- [How to complete this task]: Reproduce exactly, from the data that follows, the line with "Screen dimensions: 1298x976", the line with "Where should I", and every line that lies between them.

---------- Data provided

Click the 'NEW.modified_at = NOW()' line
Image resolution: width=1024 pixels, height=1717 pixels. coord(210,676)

--------------------
---------- Data provided

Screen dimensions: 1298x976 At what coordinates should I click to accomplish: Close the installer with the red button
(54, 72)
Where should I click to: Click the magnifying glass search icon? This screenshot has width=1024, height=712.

--------------------

- [Answer to the problem]:
Screen dimensions: 1298x976 At what coordinates should I click to accomplish: Close the installer with the red button
(54, 72)
Where should I click to: Click the magnifying glass search icon? This screenshot has width=1024, height=712.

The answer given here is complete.